■ THE DATA
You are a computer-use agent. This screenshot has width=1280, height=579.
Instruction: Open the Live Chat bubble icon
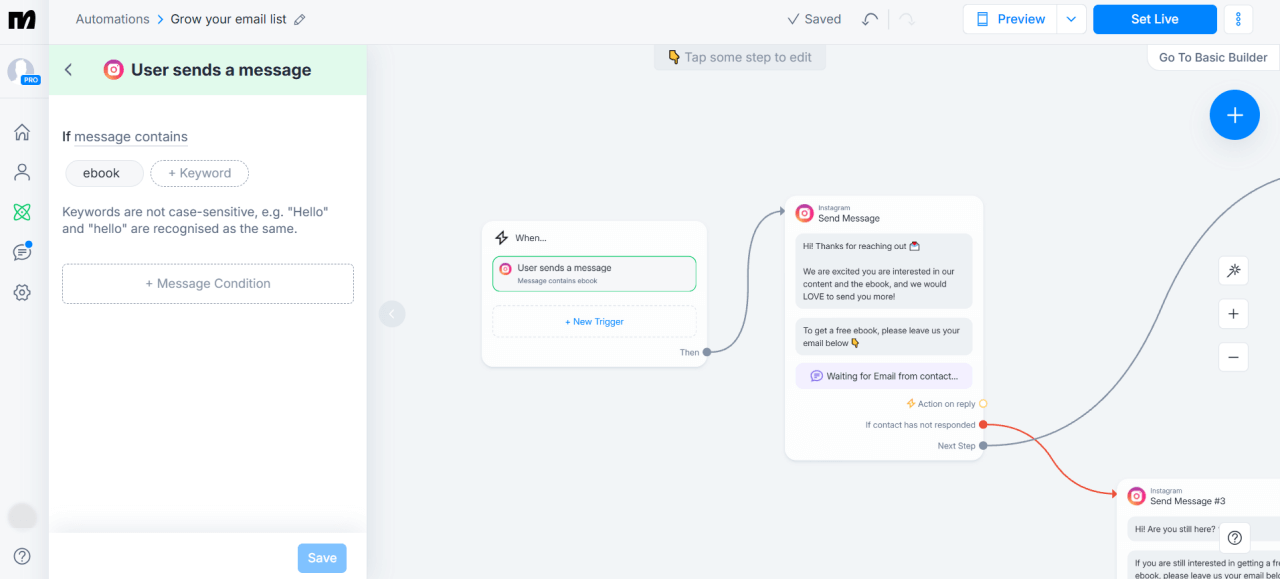coord(22,251)
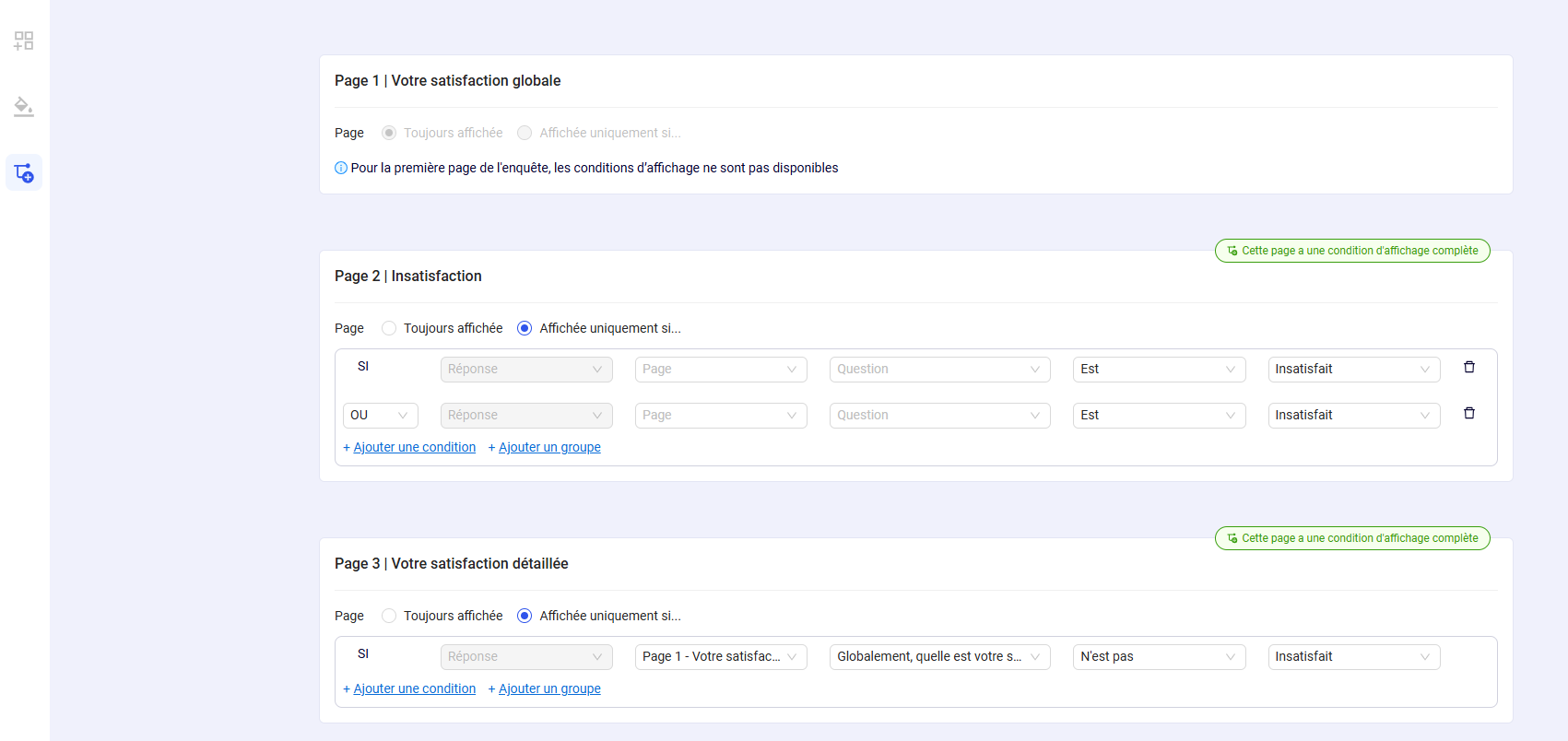Open Page 3 'Globalement, quelle est votre s...' dropdown

click(938, 657)
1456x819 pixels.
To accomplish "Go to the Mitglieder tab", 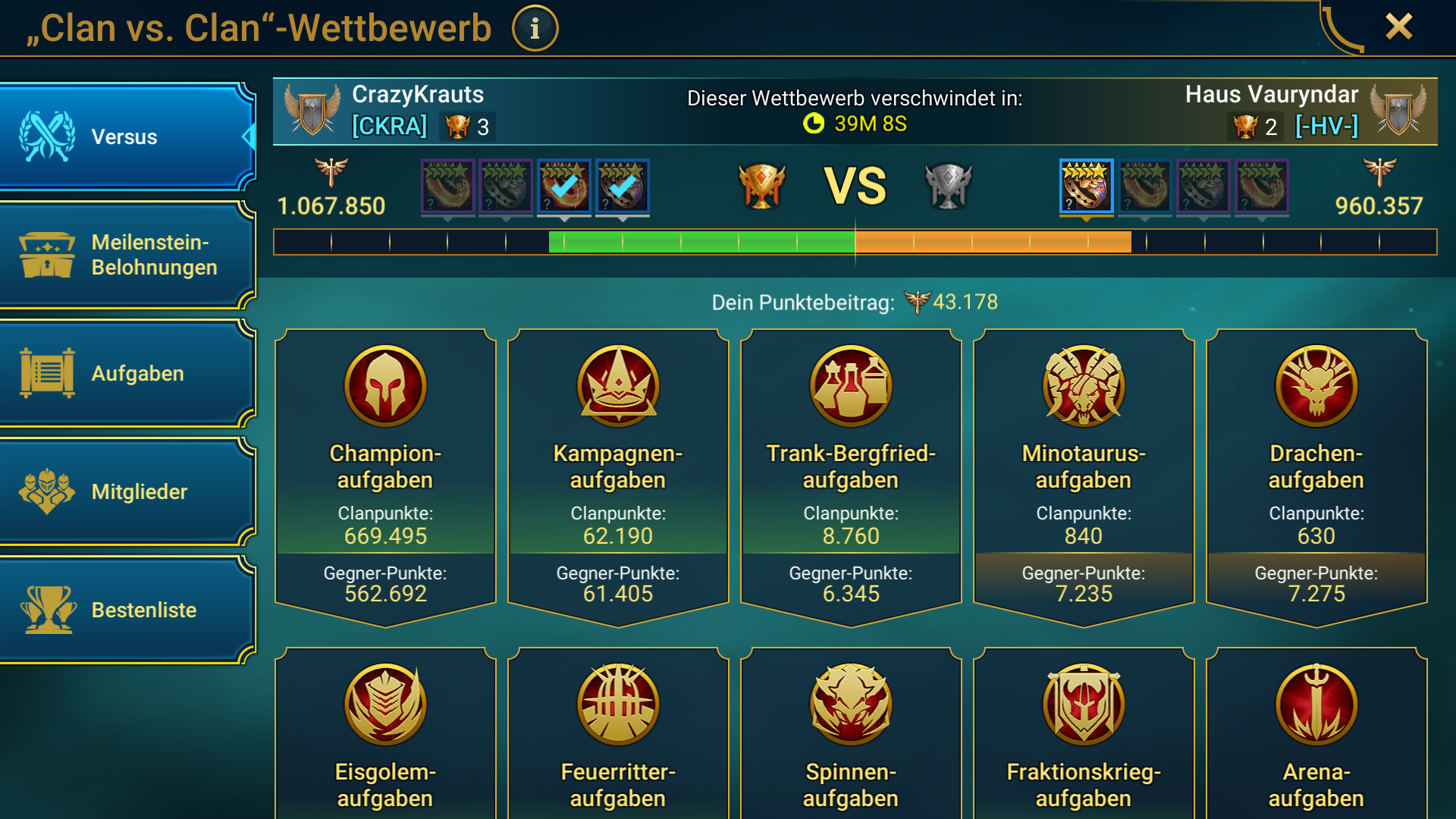I will pos(126,491).
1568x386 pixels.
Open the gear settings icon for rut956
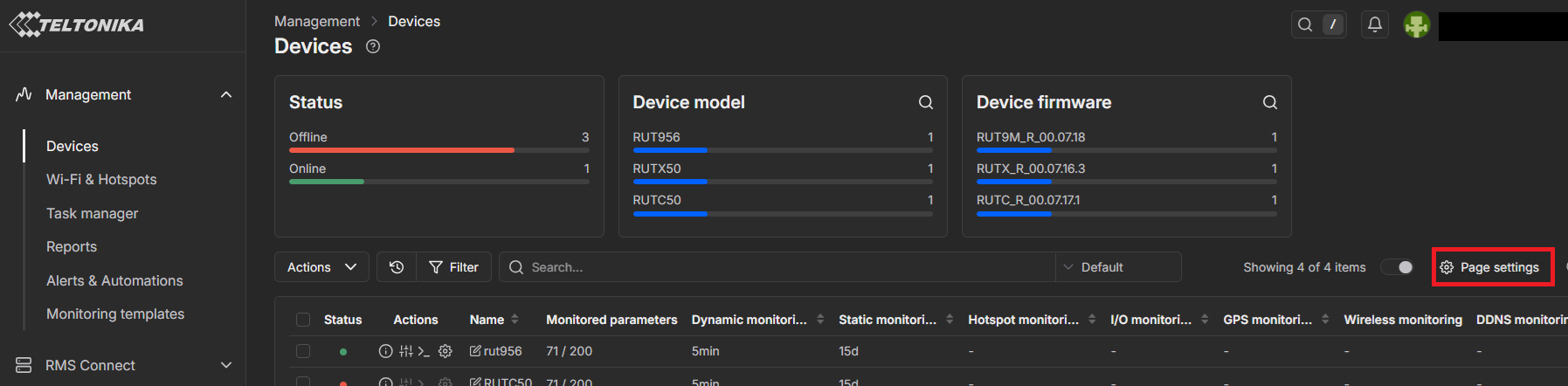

■ ABOUT THIS EXERCISE
Begin at the top of the records above and retype each line exactly until the line containing "1456x819 pixels.", which is included. Skip all pictures.

■ RESULT OF THIS TASK
You are a computer-use agent. This screenshot has width=1280, height=579.
Instruction: Open the Live Chat bubble icon
coord(22,251)
Open Page 3 'Globalement, quelle est votre s...' dropdown

click(938, 657)
1456x819 pixels.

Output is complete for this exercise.